0

I use re.findall(p, text) to match a pattern generally, but now I came across a question:

I just want p to be matched as a normal string, not regex.

For example: p may contain '+' or '*', I don't want these characters have special meanings as in regex. In another word, I want p to be matched character by character.

In this case p is unknown to me, so I can't add '\' into it to ignore special character.

Niklas B.
  • 92,950
  • 18
  • 194
  • 224
Zhu Shengqi
  • 3,632
  • 3
  • 24
  • 29
  • If you don't know `p`, how can you use it as a regex? – Marcin Apr 04 '12 at 14:36
  • 1
    @Marcin: He has no a priori information about `p`, so he can't hardcode the already escaped string. Don't see why this was downvoted? – Niklas B. Apr 04 '12 at 14:36
  • @NiklasB. Well, maybe, but why couldn't he escape special characters if he has the string? – Marcin Apr 04 '12 at 14:38
  • @Marcin: I think how this is done is the actual question here. The "I can't add '\' into it to ignore special character" is referring to the manual escaping, probably. – Niklas B. Apr 04 '12 at 14:38

3 Answers3

11

You can use re.escape:

>>> p = 'foo+*bar'
>>> import re
>>> re.escape(p)
'foo\\+\\*bar'

Or just use string operations to check if p is inside another string:

>>> p in 'blablafoo+*bar123'
True
>>> 'foo+*bar foo+*bar'.count(p)
2

By the way, this is mainly useful if you want to embed p into a proper regex:

>>> re.match(r'\d.*{}.*\d'.format(re.escape(p)), '1 foo+*bar 2')
<_sre.SRE_Match object at 0x7f11e83a31d0>
Niklas B.
  • 92,950
  • 18
  • 194
  • 224
  • I want to use re.findall(), so I think re.escape() is best for me! :) – Zhu Shengqi Apr 04 '12 at 14:43
  • @ZhuShengqi: To search for a verbatim string, `re.findall()` is essentially useless; `res.findall("ab", "abcabcabc")` results in `["ab", "ab", "ab"]`. You probably want `str.count()`. – Sven Marnach Apr 04 '12 at 14:44
  • @Zhu: Yep, if you don't *need* regular expressions, don't use them. Circumstances where the escaping might be useful are (a) You want to integrate `p` into a more complex regex (b) You want to match against a list of regular expressions of which some are just plain text searches and some are more complex. – Niklas B. Apr 04 '12 at 14:46
2

If you don't need a regex, and just want to test if the pattern is a substring of the string, use:

if pattern in string:

If you want to test at the start or end of the string:

if string.startswith(pattern): # or .endswith(pattern)

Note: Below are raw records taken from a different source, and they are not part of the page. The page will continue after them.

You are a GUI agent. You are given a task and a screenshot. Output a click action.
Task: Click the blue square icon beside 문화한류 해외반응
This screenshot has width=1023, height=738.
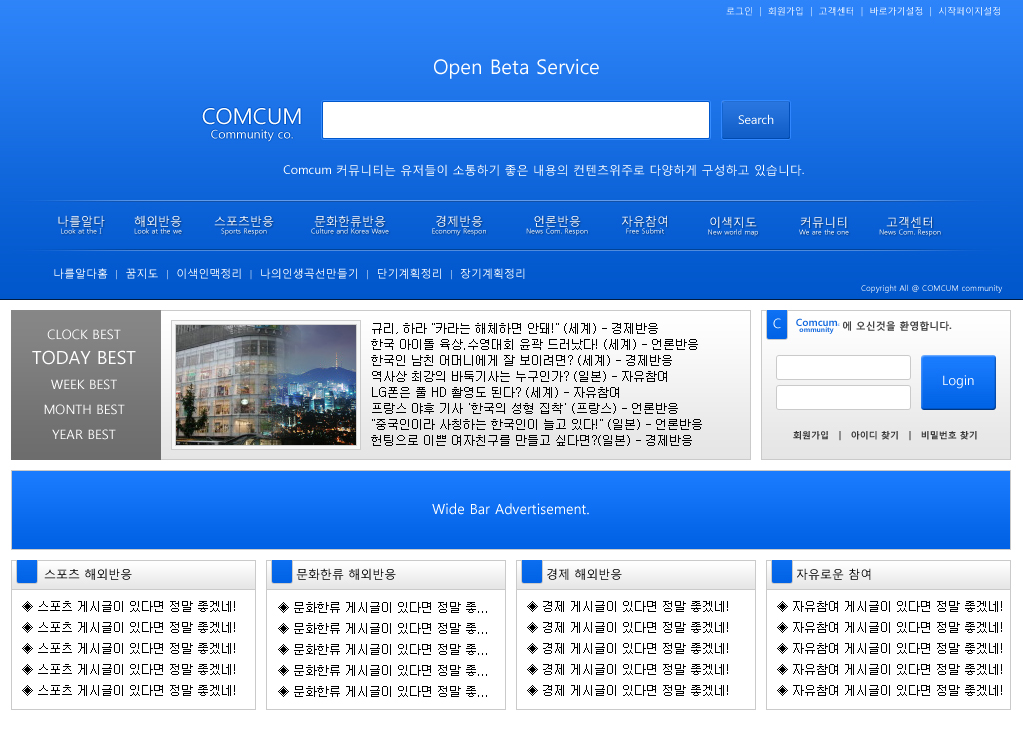[x=282, y=572]
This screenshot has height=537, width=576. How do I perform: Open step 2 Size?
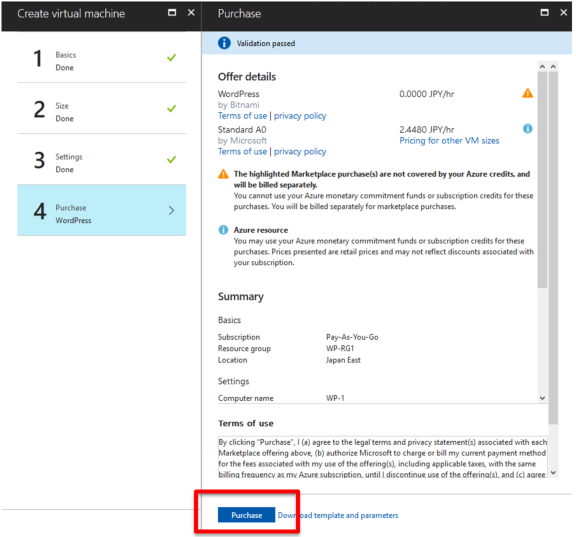(102, 108)
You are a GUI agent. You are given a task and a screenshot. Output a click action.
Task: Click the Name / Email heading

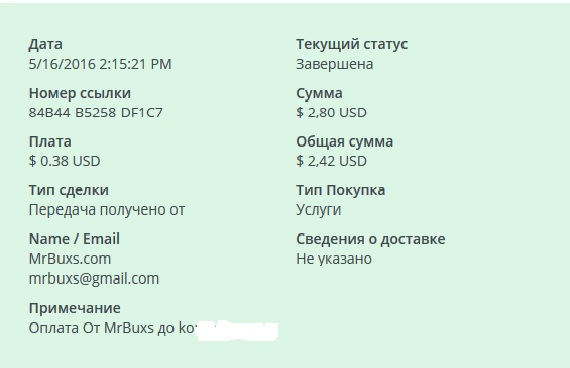click(x=74, y=239)
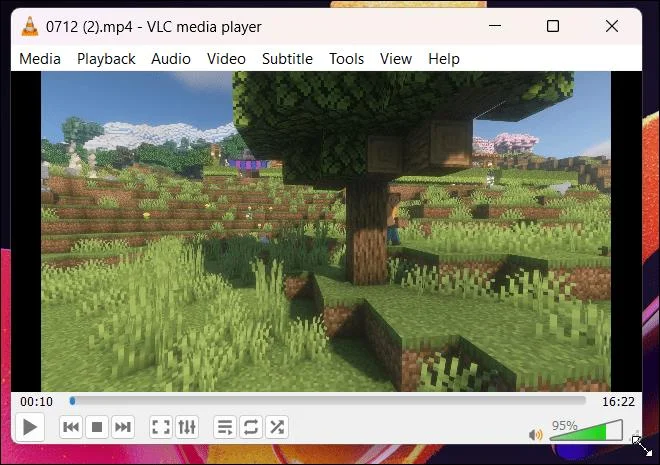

See the string methods section of the docs for other string methods.

If you need to know all locations of a substring in a string, use str.find:

offsets = []
offset = string.find(pattern, 0)
while offset != -1:
    offsets.append(offset)
    # start from after the location of the previous match
    offset = string.find(pattern, offset + 1)
agf
  • 171,228
  • 44
  • 289
  • 238
0

You can use .find on strings. This returns the index of the first occurence of the "needle" string (or -1 if it's not found). e.g.

>>> a = 'test string 1+2*3'
>>> a.find('str')
5
>>> a.find('not there')
-1
>>> a.find('1+2*')
12
huon
  • 94,605
  • 21
  • 231
  • 225